Friday, August 3, 2007

Keep Dreaming

House hunting is hard, complicated, and irritating. My whole living situation is pretty much all of those right now too.

I'm sick or something like it at least 2 days of the week. And I try to blame it on my period but apparently that isn't a good excuse for the rest of the 3 weeks in every month. I guess that means 1) i'm unhealthy 2) i'm too stressed out or 3) i need more sleep.

There aren't enough hours in a day for me to sleep as much as I want. I want to sleep in till 12. Take an hour nap at 2. and then a 2 hour nap at 7. and then i want to go to bed and 3 in the morning. That'd be my dream life schedule. And while I'm talking about my dream life...

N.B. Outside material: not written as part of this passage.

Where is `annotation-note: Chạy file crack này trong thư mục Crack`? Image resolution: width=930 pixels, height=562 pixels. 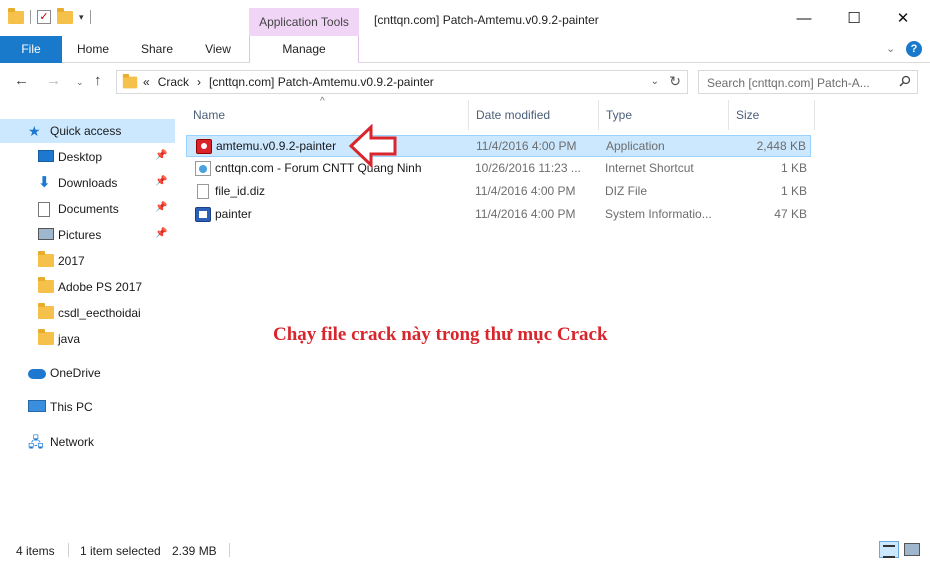 annotation-note: Chạy file crack này trong thư mục Crack is located at coordinates (440, 334).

I want to write in front of a window every morning. I'd like to sit in the sun and be warm and happy till my head hurts. And I want to eat everything I just so happen to crave as much as I want. I want to buy a lot of things... clothes, furniture, shoes, books... I want to buy everything. And I want to have a home. And I want to travel. I want to see the world and get a little taste of everything. I want to be so heartfull that it inspires people. I want the ability to allow myself to be passionate about the things I believe in. And to share that with the world. I want to know all of the constellations. I want to have the worlds most comfortable bed. And room. And I want to have a lot of sex. lol. maybe that was inappropriate.

And on a much more negative side... I want to never have to come to work here. or see them. I'm 1,000 x's sick of 70% of my family.

Back to the grind of the everyday and the wonderful disrespect showered upon me by my relatives.